Look through the entries below and return all lines including the word "konzerve".
──────── Input records
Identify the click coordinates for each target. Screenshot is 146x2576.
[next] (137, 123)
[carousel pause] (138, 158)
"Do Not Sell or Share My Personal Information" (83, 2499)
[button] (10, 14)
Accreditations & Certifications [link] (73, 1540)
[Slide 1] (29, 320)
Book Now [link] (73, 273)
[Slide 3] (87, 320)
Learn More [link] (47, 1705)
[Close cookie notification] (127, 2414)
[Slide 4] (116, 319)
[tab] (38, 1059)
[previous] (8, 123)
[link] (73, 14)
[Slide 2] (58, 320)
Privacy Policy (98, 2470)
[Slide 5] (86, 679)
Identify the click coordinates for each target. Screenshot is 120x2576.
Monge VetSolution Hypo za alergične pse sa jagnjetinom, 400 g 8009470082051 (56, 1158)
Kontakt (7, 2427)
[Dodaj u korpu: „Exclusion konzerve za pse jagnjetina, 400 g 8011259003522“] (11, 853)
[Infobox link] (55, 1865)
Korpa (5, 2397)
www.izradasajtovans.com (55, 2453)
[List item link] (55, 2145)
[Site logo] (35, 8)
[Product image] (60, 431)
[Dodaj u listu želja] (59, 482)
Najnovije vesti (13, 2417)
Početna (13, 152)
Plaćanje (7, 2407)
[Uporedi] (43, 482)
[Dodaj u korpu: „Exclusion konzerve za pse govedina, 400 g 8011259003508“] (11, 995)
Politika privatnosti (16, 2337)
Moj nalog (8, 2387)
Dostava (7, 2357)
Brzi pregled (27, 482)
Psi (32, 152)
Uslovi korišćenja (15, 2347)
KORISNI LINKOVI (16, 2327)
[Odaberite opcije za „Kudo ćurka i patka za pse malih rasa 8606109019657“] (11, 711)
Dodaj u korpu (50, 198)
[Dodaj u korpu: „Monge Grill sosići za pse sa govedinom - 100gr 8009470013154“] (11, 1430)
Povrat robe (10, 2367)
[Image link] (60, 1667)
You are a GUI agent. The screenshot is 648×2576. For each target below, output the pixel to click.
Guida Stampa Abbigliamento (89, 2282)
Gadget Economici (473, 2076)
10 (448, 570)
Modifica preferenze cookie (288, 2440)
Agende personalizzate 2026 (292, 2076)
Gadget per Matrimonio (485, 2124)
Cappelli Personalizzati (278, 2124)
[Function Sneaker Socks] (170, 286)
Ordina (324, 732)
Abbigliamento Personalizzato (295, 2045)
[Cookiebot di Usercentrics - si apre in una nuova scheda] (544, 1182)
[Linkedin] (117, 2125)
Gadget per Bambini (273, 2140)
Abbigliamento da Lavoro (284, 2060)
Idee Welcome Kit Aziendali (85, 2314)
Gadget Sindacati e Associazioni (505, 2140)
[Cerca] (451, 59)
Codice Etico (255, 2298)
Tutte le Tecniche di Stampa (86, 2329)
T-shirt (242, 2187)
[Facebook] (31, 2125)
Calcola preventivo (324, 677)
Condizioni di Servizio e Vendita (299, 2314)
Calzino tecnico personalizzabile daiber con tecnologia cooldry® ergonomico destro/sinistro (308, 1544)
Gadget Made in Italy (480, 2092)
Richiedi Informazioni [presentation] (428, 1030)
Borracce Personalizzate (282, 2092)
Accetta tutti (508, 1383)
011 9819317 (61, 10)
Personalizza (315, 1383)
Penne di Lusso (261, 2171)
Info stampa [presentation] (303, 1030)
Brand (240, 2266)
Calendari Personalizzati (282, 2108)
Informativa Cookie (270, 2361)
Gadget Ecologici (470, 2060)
────────────────
Written reply ->
[Dodaj u korpu: „Exclusion konzerve za pse jagnjetina, 400 g 8011259003522“] (11, 853)
[Dodaj u korpu: „Exclusion konzerve za pse govedina, 400 g 8011259003508“] (11, 995)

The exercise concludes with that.